Carl Andriano, an Orlando firefighter, was a man of character, rigor and grit.
His family, friends and fellow firefighters know that firsthand.
They have raised funds to create a scholarship to celebrate his memory.
Carl adored his profession. The 24-year-old was committed and driven, setting a goal to become one of Orange County’s youngest lieutenants. He also was a true fighter for life. Last November, he was diagnosed with a rare, aggressive cancer, which he fought valiantly. His fellow professionals rallied on his behalf, raising thousands of dollars to help pay for his medical treatment.
He attended Florida State Fire College, and in May 2008, joined Orange County Fire Rescue. Carl was initially stationed in Windermere. But he desired a greater challenge and worked his way up the ladder to Fire Station 30 in Orlo Vista, one of Orange County’s most prolific.
Colleagues admired Carl for his work ethic, integrity and professionalism. They raised more than $30,000 for Team Andriano to help with his medical expenses. Now, $25,000 will go toward scholarships for students in Valencia College’s firefighter training program in honor of Carl Andriano.
Team Andriano continues to raise funds in his honor. You may donate here and use the drop-down menu, or include as the notation on your check.
He left behind his beloved fiancee, Courtney Day, along with: his grandfather Edward Mullis; grandmother Rose Mullis; grandmother, Irene Myers; father, Dominick Andriano; mother, Linda Mullis; and several aunts, uncles and cousins.
His dear friend Robert Boone and his soon-to-be father-in-law, Mike Day, created this scholarship along with his fellow firefighters.
Here is what the Orlando Sentinel reported:
“He’s a really good fireman,” said Lt. Jimmy Berry.
Andriano spent his own money for additional training, which enabled him to work in specialized positions, such as driving a ladder truck.
Fire Chief Otto Drozd said Andriano made an impact in the community during his short time in the service.
“He was well-respected and well-loved,” Drozd said.
The Fire Department became Andriano’s life.
After Andriano was diagnosed with cancer, his peers rallied to support him as much as they could, coining the phrase: “He’ll forever be 30 strong” — a reference to their station number.
More than $30,000 was raised for “Team Andriano” to help with his medical expenses. Now, money will go toward scholarships for people who want to attend the fire academy.
Andriano didn’t live long enough to become a lieutenant. But during his years at Orange County Fire Rescue, Andriano — an only child — gained many brothers.
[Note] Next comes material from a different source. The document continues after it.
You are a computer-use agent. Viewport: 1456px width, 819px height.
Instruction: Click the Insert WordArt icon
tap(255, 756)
“We would take a bullet for each other,” Berry said.
Assistant Chief Jose Gainza Jr. said he watched as firefighters from Station 30 and across the region came together rally behind Andriano, his fiancée and family.
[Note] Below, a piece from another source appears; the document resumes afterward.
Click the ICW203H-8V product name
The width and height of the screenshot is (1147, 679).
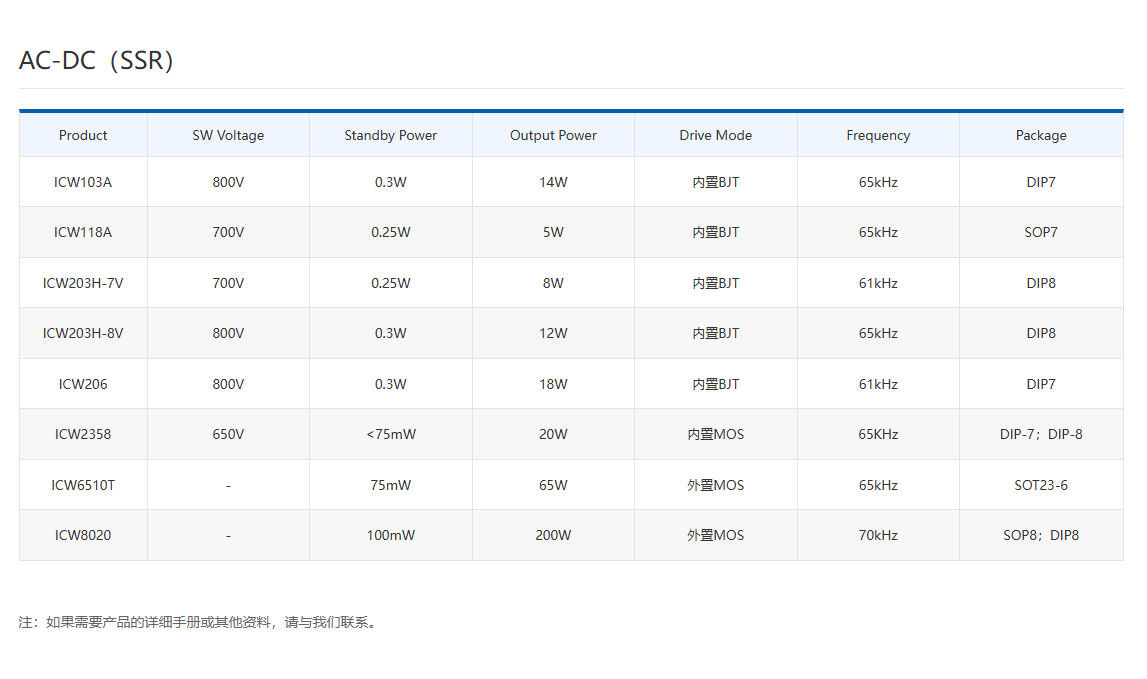click(x=83, y=333)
Downtown Orlando streets were shut down briefly to accommodate Carl’s funeral procession.
A memorial tribute celebrates his life.
Here is the Team Andriano Facebook page.
Thank you, Carl Andriano, for putting yourself in harm’s way to keep our neighbors safe. I am grateful to his family and friends for entrusting Carl’s legacy to Valencia, where another generation of firefighters will train.